CUDA error: CUBLAS_STATUS_INTERNAL_ERROR when calling `cublasCreate(handle)`

I see this has been posted a few times before, but none of those responses have helped.

From here, I’m trying:

CUDA_LAUNCH_BLOCKING=1 && export CUDA_VISIBLE_DEVICES=0 && python train_transformer_encoder.py --batch_size 1

But I’m getting:

Traceback (most recent call last):
  File "train_transformer_encoder.py", line 207, in <module>
    main()
  File "train_transformer_encoder.py", line 129, in main
    train_loss = train(reconstruct_spect_model, optimizer=optimizer, dataset=train_loader)
  File "train_transformer_encoder.py", line 194, in train
    pred = model(x)
  File "/home/shamoon/.local/share/virtualenvs/speech-reconstruction-7HMT9fTW/lib/python3.8/site-packages/torch/nn/modules/module.py", line 889, in _call_impl
    result = self.forward(*input, **kwargs)
  File "/home/shamoon/speech-reconstruction/models/transformer_reconstruct.py", line 45, in forward
    src = self.inp_embedding(src)
  File "/home/shamoon/.local/share/virtualenvs/speech-reconstruction-7HMT9fTW/lib/python3.8/site-packages/torch/nn/modules/module.py", line 889, in _call_impl
    result = self.forward(*input, **kwargs)
  File "/home/shamoon/.local/share/virtualenvs/speech-reconstruction-7HMT9fTW/lib/python3.8/site-packages/torch/nn/modules/linear.py", line 94, in forward
    return F.linear(input, self.weight, self.bias)
  File "/home/shamoon/.local/share/virtualenvs/speech-reconstruction-7HMT9fTW/lib/python3.8/site-packages/torch/nn/functional.py", line 1753, in linear
    return torch._C._nn.linear(input, weight, bias)
RuntimeError: CUDA error: CUBLAS_STATUS_INTERNAL_ERROR when calling `cublasCreate(handle)`

So I’ve tried a batch_size of 1 and the CUDA_LAUNCH_BLOCKING as well, but no dice. Any help would be greatly appreciated.

Thank you in advance

2 Likes

Also - I want to add that when. I run on CPU, it’s fine.

1 Like

I created a MUCH simpler example:

import torch

if __name__ == "__main__":
    DEVICE = torch.device("cuda" if torch.cuda.is_available() else "cpu")
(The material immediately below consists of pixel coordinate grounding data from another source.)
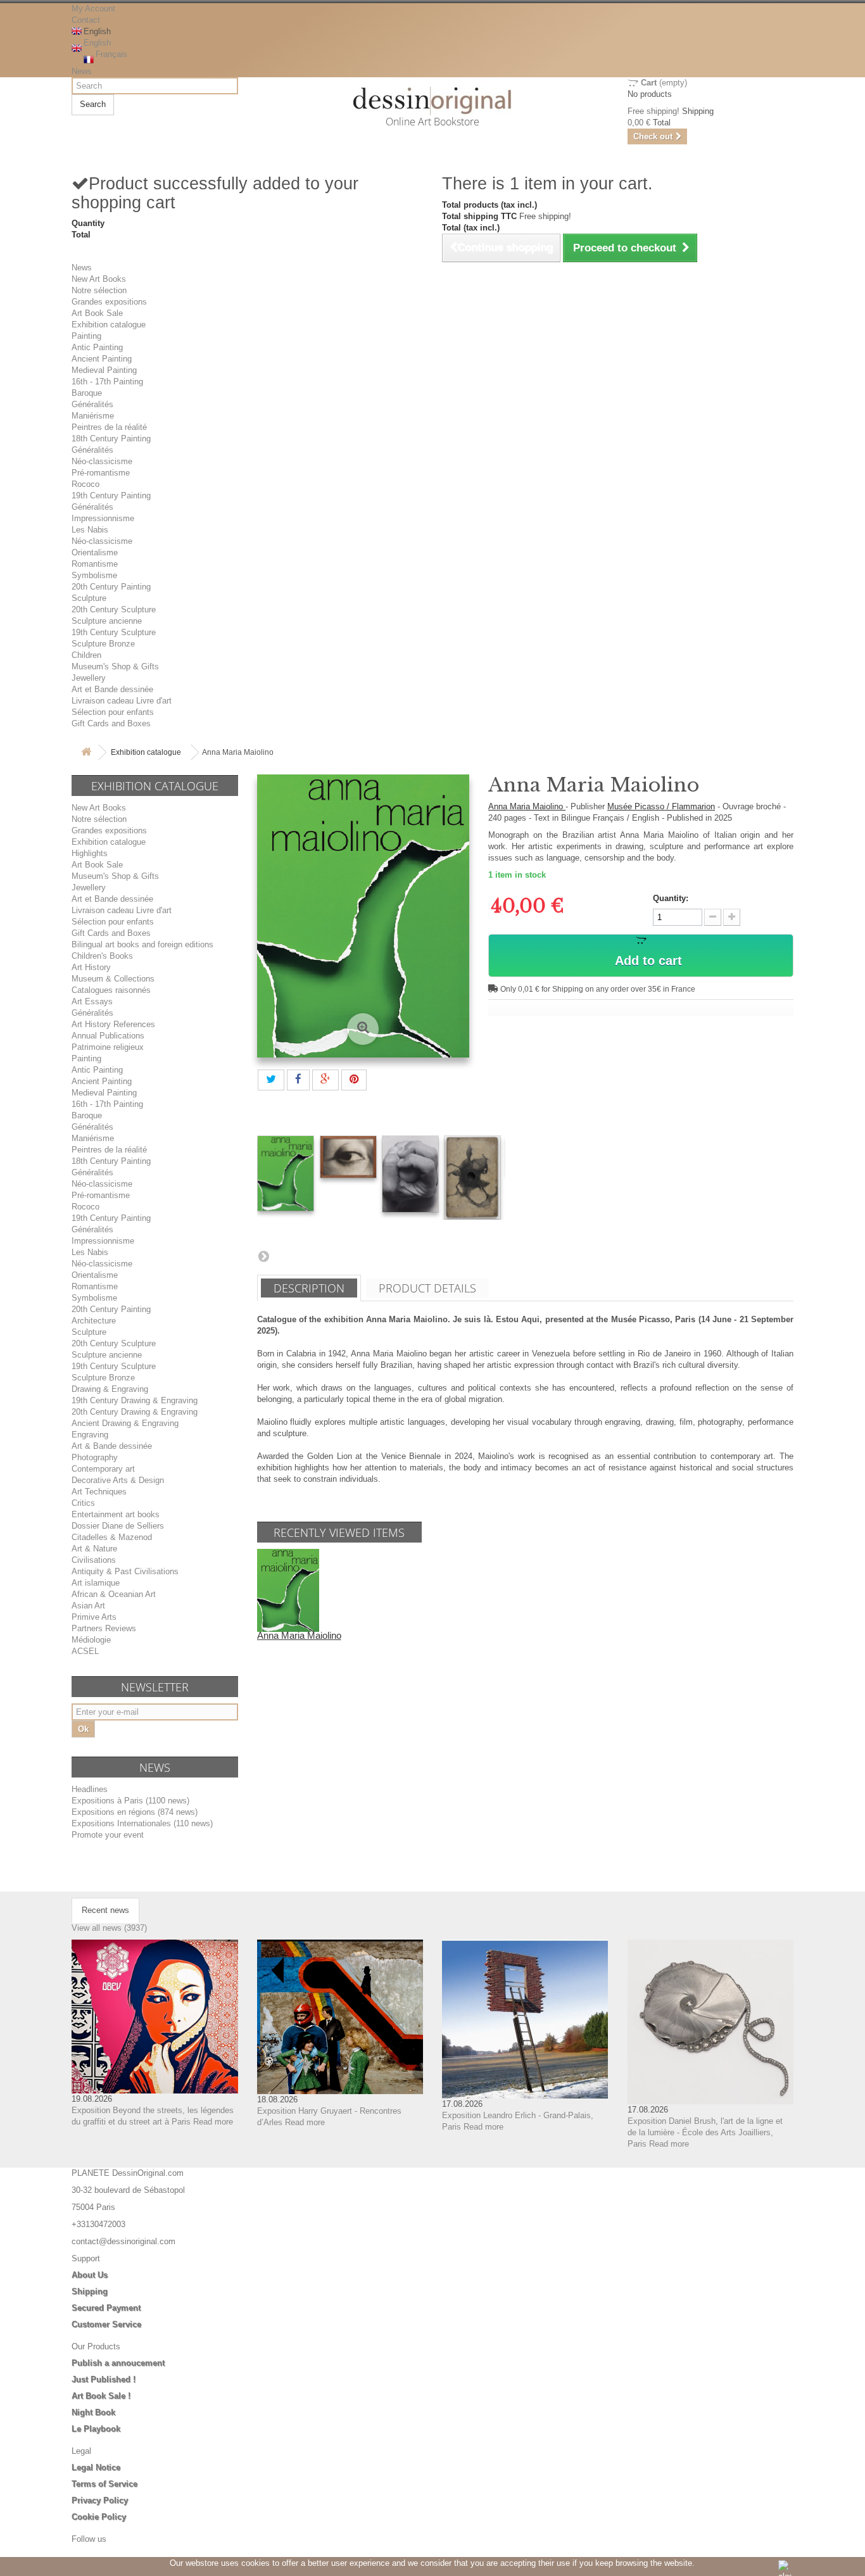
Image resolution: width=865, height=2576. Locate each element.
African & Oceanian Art (114, 1594)
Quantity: (670, 898)
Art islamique (96, 1583)
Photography (95, 1457)
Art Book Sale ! (101, 2396)
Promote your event (108, 1835)
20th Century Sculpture (114, 609)
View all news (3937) (109, 1928)
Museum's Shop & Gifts (115, 666)
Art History (91, 967)
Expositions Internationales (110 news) (142, 1823)
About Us (90, 2275)
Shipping (90, 2291)
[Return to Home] (86, 753)
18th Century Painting (111, 438)
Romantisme (95, 564)
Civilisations (94, 1560)
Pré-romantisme (101, 472)
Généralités (92, 404)
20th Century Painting (111, 586)
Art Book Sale (97, 313)
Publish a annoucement (118, 2363)
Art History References (113, 1024)
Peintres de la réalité (109, 427)
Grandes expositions (109, 301)
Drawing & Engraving (110, 1389)
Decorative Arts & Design (118, 1480)
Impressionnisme (103, 518)
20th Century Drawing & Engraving (135, 1412)
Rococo (85, 484)
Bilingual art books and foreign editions (142, 944)
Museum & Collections (113, 978)
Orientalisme (95, 552)
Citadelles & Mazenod (112, 1537)
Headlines (90, 1789)
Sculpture (89, 598)
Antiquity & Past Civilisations (125, 1571)
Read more (213, 2121)
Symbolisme (94, 575)
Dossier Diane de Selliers (118, 1526)
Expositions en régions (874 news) (135, 1812)
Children (86, 655)
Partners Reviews (104, 1628)
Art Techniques (99, 1491)
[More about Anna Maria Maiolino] (288, 1589)
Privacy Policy (100, 2500)
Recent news (105, 1910)
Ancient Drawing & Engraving (125, 1423)
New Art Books (99, 279)
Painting (86, 336)
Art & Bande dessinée (112, 1446)
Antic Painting (97, 347)
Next (263, 1255)
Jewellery (89, 678)
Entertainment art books (116, 1514)
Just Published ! (104, 2379)
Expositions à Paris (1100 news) (130, 1800)
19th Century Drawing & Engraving (135, 1400)
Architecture (94, 1320)
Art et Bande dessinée (112, 689)
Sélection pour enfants (113, 712)
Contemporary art (103, 1469)
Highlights (90, 853)
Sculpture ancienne (107, 621)
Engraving (90, 1434)
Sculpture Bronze (103, 643)
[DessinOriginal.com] (433, 101)
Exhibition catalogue (109, 324)
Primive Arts (94, 1617)
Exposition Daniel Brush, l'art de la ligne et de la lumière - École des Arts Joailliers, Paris (705, 2132)
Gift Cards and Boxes (111, 723)
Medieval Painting (104, 370)
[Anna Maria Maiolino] (285, 1173)
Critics (83, 1503)
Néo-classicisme (102, 461)
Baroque (87, 393)
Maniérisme (93, 415)
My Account (93, 8)
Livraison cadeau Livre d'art (122, 700)
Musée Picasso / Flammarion (661, 806)
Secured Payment (106, 2308)
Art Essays (92, 1001)
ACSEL (85, 1651)
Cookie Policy (99, 2517)
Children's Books (102, 956)
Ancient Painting (102, 358)
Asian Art (88, 1605)
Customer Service (106, 2324)
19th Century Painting (111, 495)
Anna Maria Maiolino (526, 806)
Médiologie (91, 1640)
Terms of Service (104, 2484)
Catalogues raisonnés (111, 990)
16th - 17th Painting (107, 381)
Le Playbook (96, 2429)
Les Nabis (90, 529)
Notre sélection (99, 290)
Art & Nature (94, 1548)
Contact (86, 20)
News (82, 71)
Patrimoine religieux (108, 1047)
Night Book (93, 2412)
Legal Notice (96, 2467)
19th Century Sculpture (114, 632)
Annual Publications (108, 1035)
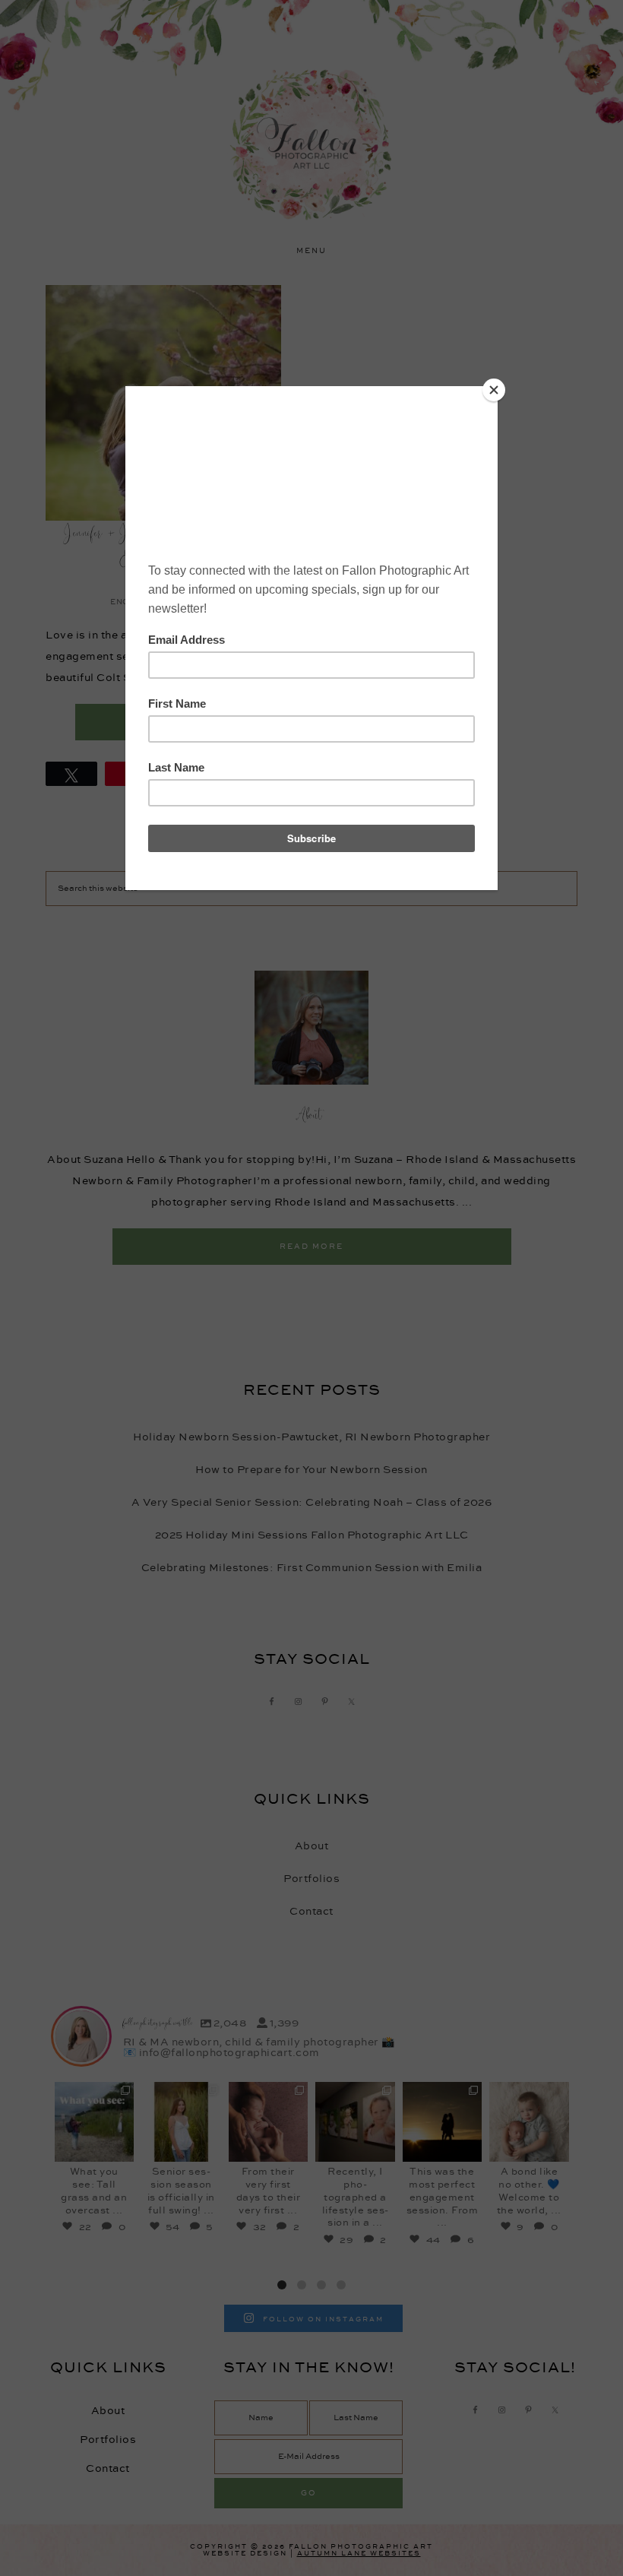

    m = torch.nn.Linear(20, 30).to(DEVICE)
    input = torch.randn(128, 20).to(DEVICE)
    output = m(input)
    print('output', output.size())
    exit()

and get the same error.

I am joining the wagon.

I am getting the same error as @shamoons on the same example. The fix of CUDA_LAUNCH_BLOCKING=1 and CUDA_VISIBLE_DEVICES=0 did nothing. Running on CPU works well.

This operation succeeds:

>>> a = torch.tensor([1]).cuda()
>>> b = torch.rand([1]).cuda()
>>> c = a + b
>>> print(c)
$ tensor([2], device='cuda:0')

The following throws the original error in this post

>>> l = torch.nn.Linear(1, 1).cuda()
>>> a = torch.tensor([1.]).cuda()
>>> l(a)

My specs:
PyTorch version: 1.8.0
CUDA version: 11.0
Driver version: 450.102.04
NVIDIA-SMI: 450.102.04
GPU: NVIDIA GeForce RTX 2080 SUPER
OS: Ubuntu 20.04.2
Kernel: 5.8.0-44

PARTIAL FIX:

It seems that downgrading to PyTorch version 1.7.1 fixed the issue for me. This is obviously not idea, but maybe it can help you too @shamoons.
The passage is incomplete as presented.